Tim has also inspired his oldest sister, Bethany, who is a senior at College of the Ozarks near Branson, Mo.  Because of Tim’s injury, she changed her degree to speech communication and plans to become a speech therapist. Tim’s other sisters, Cassady and Jessica, have also helped him in many different areas.

Tim has also made tremendous progress in walking with less assistance and has even gotten back on his horse three times since the accident. Howard said they want to get him on even more since Tim has persisted in his effort to ride again and has never been scared to get back on a horse.

“I wanted to do it forever, I’ve always wanted to get back on,” Tim said.

NJC has also helped in the effort by building Tim a saddle stand that the family has placed in the front yard.
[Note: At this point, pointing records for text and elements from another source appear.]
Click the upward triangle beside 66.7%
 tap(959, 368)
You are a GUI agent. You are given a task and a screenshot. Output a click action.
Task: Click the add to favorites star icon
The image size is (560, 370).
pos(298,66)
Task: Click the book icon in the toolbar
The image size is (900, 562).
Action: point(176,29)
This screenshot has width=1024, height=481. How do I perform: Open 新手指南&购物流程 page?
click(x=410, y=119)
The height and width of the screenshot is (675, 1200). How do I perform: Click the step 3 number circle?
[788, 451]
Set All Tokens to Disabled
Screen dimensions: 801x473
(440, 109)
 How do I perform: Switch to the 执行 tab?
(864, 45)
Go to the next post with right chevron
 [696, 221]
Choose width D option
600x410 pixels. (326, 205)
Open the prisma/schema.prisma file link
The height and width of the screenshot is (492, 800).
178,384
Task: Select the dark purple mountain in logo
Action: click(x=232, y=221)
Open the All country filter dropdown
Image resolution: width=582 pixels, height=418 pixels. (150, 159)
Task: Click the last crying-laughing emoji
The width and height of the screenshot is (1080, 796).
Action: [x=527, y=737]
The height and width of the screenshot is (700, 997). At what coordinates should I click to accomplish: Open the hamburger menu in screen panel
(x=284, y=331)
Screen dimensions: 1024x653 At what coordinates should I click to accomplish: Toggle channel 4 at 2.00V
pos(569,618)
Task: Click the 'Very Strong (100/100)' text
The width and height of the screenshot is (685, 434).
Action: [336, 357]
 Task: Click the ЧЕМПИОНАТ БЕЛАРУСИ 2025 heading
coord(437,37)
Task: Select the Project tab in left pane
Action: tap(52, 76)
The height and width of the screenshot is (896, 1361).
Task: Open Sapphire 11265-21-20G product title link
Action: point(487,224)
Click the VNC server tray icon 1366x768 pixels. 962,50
He uses it often and it has helped him increase his upper torso balance.

“He’s gotten to where he would get on it and actually rope his calf dummy and practice with it,” Howard said.

Dixie said Tim prays daily and thanks God that he chose him because he would never want a similar experience for anyone, especially for his family and friends. In a recent Facebook post, Tim referenced Luke 17:5-6 and related it to his own life.

“I don’t question why this happened. My question is why not me,” he said. “God knew how much glory he would get, so why not me? That’s my only question for God is why not me.”

His spirit has never dampened and he is determined to rope cattle once again someday.    

“By golly, I’m going to get back there,” he said.